Como o Alter-Ego funciona
No formato atual, o robô é controlado por um operador remoto, mas a previsão é que passe a operar de forma autônoma a partir de julho. Entre suas funções estão conversar com pacientes, registrar o nível de dor exibindo uma escala em uma tela no peito, levar objetos como uma garrafa de água e acompanhar pacientes até salas de tratamento. As informações recolhidas são imediatamente encaminhadas à equipe de enfermagem do setor.
Em interações registradas no hospital, o robô cumprimenta pacientes e faz perguntas simples. Um paciente que usa cadeira de rodas interage com o Alter-Ego por meio da tela e ouve saudações como ‘Olá, Dani. Como você está? Precisa de alguma coisa?’. Segundo os pesquisadores, a linguagem e o design foram pensados para despertar curiosidade e gerar conforto no ambiente clínico.
Testes com pacientes com ELA
O ensaio clínico começou em abril no departamento especializado no atendimento de pessoas com esclerose lateral amiotrófica, doença neurodegenerativa que exige monitoramento contínuo. Christian Lunetta, diretor do departamento de reabilitação neuromotora do Maugeri, contou que havia receio inicial sobre a reação dos pacientes, mas que eles ficaram bastante satisfeitos com o robô.
Para a equipe, o Alter-Ego pode assumir tarefas repetitivas que ocupam tempo dos profissionais, liberando-os para atividades que valorizem mais a relação humana com os pacientes. Manuel Catalano, do Instituto Italiano de Tecnologia, afirmou que o objetivo do experimento é definir os limites do que um robô pode ou deve fazer em um hospital.
Limites, segurança e preocupações
Embora reconheçam a utilidade do humanoide, os médicos afirmam que não há intenção de delegar a ele atividades críticas, como a administração de medicamentos. A neurologista Rachele Piras destacou que, apesar da capacidade aparente, o robô não substituirá decisões clínicas e continuará sob supervisão humana durante a fase de testes.

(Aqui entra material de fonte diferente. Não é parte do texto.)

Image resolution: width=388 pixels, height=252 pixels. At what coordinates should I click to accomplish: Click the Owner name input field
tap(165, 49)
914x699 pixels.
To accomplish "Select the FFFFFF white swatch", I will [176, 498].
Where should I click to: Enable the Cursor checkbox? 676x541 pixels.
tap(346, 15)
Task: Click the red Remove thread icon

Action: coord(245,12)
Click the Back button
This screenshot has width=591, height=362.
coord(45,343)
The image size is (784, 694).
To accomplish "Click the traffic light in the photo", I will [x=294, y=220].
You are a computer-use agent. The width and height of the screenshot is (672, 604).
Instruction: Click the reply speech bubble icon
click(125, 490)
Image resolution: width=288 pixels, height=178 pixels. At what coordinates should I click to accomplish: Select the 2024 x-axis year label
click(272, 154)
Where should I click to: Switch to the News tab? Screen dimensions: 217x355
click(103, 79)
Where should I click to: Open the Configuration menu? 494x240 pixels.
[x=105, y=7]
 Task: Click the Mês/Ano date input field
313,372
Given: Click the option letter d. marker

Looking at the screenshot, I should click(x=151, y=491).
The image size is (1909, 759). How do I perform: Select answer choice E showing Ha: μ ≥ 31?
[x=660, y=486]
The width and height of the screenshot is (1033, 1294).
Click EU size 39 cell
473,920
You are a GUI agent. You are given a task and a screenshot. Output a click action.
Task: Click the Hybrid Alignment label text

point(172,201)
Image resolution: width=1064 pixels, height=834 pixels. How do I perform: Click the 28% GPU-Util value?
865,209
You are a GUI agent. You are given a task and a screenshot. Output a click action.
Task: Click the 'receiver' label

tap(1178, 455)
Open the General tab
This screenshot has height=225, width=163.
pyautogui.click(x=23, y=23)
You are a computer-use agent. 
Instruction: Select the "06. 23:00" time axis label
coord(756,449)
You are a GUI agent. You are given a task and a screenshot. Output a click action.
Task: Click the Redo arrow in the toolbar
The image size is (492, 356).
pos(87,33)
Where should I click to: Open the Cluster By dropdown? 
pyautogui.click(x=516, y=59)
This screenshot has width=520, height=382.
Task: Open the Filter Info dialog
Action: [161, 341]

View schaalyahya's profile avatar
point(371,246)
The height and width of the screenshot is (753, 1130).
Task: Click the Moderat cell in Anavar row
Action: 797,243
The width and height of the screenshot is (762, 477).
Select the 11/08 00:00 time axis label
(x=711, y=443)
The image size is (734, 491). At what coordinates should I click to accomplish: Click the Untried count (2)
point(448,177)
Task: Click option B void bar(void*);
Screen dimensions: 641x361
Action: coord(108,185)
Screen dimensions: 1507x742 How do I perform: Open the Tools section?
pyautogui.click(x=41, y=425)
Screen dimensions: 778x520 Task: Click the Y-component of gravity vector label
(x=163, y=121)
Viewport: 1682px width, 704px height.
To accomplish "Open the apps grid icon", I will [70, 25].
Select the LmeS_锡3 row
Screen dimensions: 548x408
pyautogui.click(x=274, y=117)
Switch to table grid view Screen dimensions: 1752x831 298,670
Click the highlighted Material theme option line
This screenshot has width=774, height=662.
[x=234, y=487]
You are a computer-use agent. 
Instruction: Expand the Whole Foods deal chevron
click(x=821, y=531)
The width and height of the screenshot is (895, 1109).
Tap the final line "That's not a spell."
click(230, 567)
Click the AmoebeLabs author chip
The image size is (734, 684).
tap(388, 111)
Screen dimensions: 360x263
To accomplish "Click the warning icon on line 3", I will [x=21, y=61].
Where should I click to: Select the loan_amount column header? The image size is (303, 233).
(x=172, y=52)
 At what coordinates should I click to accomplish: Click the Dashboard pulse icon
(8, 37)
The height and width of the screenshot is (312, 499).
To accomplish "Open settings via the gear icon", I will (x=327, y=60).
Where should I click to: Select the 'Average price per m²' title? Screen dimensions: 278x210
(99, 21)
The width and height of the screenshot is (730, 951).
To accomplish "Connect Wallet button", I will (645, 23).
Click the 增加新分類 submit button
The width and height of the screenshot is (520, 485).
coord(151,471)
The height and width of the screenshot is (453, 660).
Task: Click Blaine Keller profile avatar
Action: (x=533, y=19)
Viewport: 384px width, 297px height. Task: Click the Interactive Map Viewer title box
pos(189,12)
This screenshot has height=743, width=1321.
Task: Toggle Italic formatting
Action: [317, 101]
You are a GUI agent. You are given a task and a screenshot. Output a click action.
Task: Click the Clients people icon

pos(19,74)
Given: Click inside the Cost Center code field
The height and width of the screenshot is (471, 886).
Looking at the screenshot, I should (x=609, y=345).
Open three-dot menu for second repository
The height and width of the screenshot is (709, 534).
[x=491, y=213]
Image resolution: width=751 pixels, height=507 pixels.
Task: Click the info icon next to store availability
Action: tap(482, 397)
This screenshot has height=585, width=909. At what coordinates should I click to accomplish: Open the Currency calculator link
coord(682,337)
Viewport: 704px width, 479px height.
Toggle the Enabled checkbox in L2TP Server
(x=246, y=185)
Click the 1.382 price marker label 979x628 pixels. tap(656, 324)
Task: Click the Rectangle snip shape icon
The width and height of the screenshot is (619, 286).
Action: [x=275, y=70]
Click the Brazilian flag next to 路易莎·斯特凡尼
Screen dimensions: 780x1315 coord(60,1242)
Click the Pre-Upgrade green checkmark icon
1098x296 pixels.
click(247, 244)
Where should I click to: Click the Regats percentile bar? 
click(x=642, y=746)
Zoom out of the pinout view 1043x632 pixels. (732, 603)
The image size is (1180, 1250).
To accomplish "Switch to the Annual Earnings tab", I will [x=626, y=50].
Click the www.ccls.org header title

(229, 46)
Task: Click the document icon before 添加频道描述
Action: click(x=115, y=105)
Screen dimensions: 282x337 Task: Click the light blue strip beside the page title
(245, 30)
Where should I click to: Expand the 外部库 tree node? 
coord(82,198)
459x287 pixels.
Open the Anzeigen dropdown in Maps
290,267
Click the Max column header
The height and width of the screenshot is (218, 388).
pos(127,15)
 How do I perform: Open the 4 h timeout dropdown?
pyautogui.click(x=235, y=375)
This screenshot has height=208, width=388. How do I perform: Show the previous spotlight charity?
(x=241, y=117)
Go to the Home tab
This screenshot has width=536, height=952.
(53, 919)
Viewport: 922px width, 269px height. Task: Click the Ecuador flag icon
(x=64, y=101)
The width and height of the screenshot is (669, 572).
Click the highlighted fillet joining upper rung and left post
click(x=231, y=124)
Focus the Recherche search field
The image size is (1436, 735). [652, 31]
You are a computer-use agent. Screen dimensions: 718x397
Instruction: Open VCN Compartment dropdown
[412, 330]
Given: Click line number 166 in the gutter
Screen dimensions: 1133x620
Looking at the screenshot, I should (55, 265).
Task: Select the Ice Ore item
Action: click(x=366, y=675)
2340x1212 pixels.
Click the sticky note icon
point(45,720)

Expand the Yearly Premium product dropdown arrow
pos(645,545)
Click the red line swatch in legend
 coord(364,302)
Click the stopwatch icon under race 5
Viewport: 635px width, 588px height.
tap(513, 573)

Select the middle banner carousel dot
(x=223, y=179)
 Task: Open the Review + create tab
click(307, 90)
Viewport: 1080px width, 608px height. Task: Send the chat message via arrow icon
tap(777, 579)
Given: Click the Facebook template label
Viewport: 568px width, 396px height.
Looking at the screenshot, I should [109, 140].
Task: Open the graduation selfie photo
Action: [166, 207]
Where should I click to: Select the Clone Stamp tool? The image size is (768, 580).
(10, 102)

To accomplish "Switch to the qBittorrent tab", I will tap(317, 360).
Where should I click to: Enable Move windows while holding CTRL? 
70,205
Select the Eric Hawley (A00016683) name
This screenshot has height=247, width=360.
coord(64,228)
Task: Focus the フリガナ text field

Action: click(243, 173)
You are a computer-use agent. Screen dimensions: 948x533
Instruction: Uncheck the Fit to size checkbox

Outro ponto observado é que pacientes às vezes se sentem mais à vontade para pedir algo a um robô do que a um cuidador, o que pode reduzir contatos diretos e aliviar demandas operacionais. Ainda assim, especialistas defendem testes prolongados para avaliar segurança, confiabilidade e aceitação sociocultural.
Possíveis usos futuros
Além do uso hospitalar, os desenvolvedores planejam adaptar o Alter-Ego para auxiliar pacientes e cuidadores em residências, levando automonitoramento e companhia em ambientes domiciliares. A evolução para autonomia total dependerá de mais treinamento em inteligência artificial e de avaliações sobre riscos e benefícios em cenários reais de cuidado.
O experimento em Milão é um exemplo da atenção crescente à integração entre robótica e saúde, que busca reduzir tarefas repetitivas, melhorar a coleta de dados e, ao mesmo tempo, preservar o papel central dos profissionais de saúde nas decisões clínicas e no vínculo com o paciente.